Partisan gardening Partisan gardening Sądownictwo Obserwuj temat Obserwuj notkę 7

  Ogromne zainteresowanie sprawiedliwością w Polsce powinno nas wszystkich tylko cieszyć. Wielka aktywność polityczna Polaków co nawet licznie na ulice wyszli może przerodzić się w coś dobrego. Dotychczas tylko Prawo i Sprawiedliwość wyrażało troskę i zaniepokojenie a teraz nie tylko opozycja, co trwała w marazmie w tych sprawach gdy sama rządziła, ale i ogromne rzesze ludzi, którzy licznie, nie bójmy się użyć tego słowa, wylegli na ulice polskich miast, by sprawiedliwości bronić. 

  Nie ma też pełnego zaufania do partii rządzącej, że prawo ona sama poprawi. Ale również opozycja oprócz zwykłego dla niej narzekania nic nowego nie proponuje.
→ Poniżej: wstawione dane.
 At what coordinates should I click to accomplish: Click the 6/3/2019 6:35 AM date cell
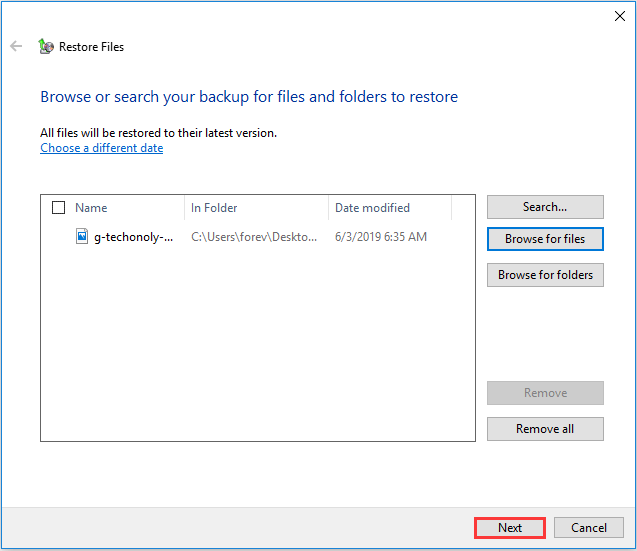(x=380, y=237)
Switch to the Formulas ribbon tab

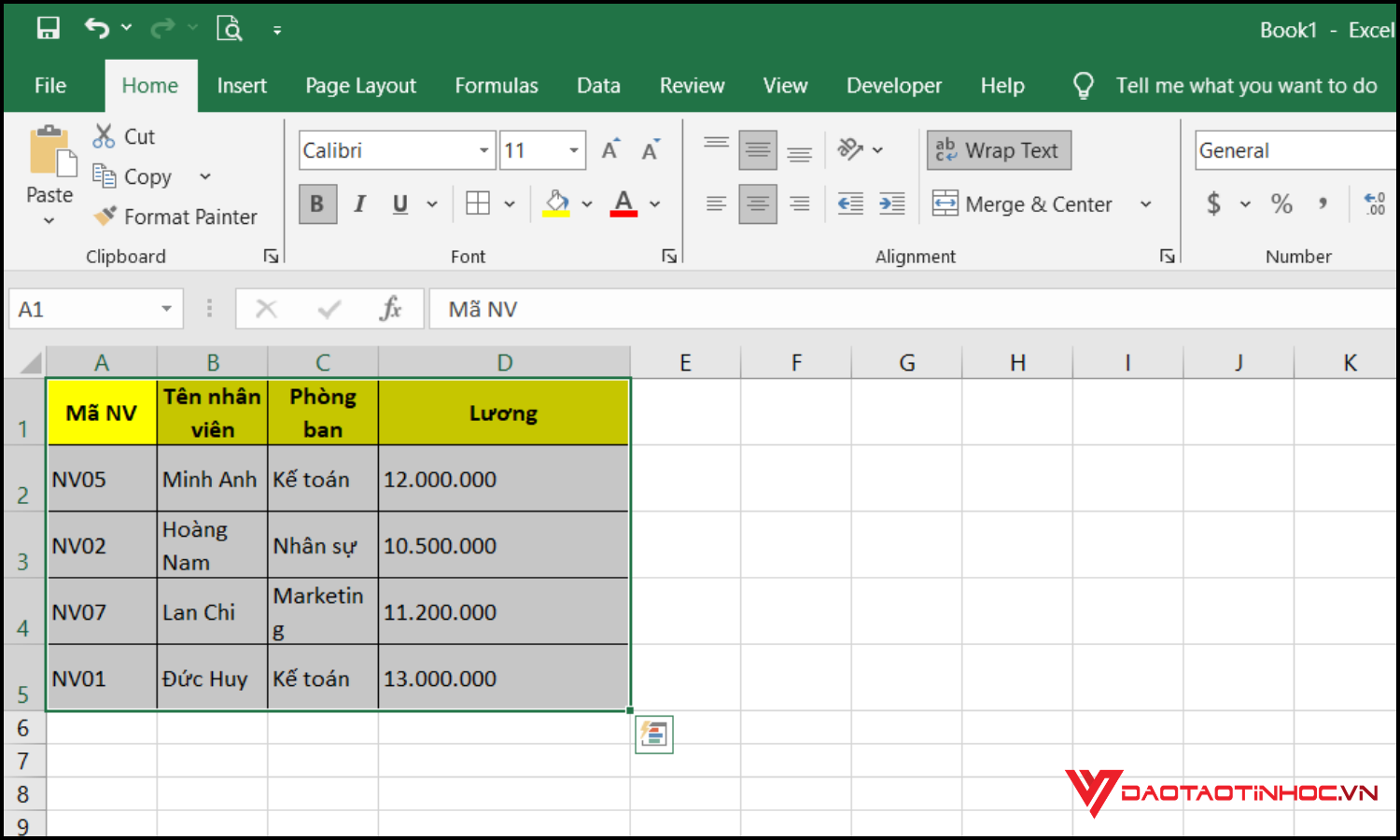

Obudziła się ona wprawdzie do chęci wspólnego przez PO i N pisania ustaw ale nowe błyskotliwe uwagi Petru o możliwości przegłosowania weta Prezydenta przez PiS+Kukiz od razu przywracają nas na ziemię, że w sprawie potencjału intelektualnego opozycji nic właściwie się nie poprawiło. Na razie publiczne protesty wskazują niestety jedynie i tylko na warcholstwo. Być może jednak nie jest owo warcholstwo w pełni zamierzone i jest wielu młodych obywateli szczerze zaniepokojonych choć nie w pełni świadomych tego co się dzieje.

  Niemniej, wraz z wetem Prezydenta zaczyna się właśnie publiczna debata, o którą powinno nam chodzić. Skoro nawet Prezydent nie miał możliwości przejrzenia i ustosunkowania się do projektu ustaw, a w tym co dostał znalazł już błędy i wątpliwe rozwiązania, to stało się chyba dobrze, że zwykli obywatele większej wiedzy o prawie nabędą. W tym kontekście z jednej strony nie dziwi, że mniej obeznani w prawie obywatele takim hurmem w protestach wystąpili. A za tym tylko słuszne domaganie się wiedzy nadejdzie.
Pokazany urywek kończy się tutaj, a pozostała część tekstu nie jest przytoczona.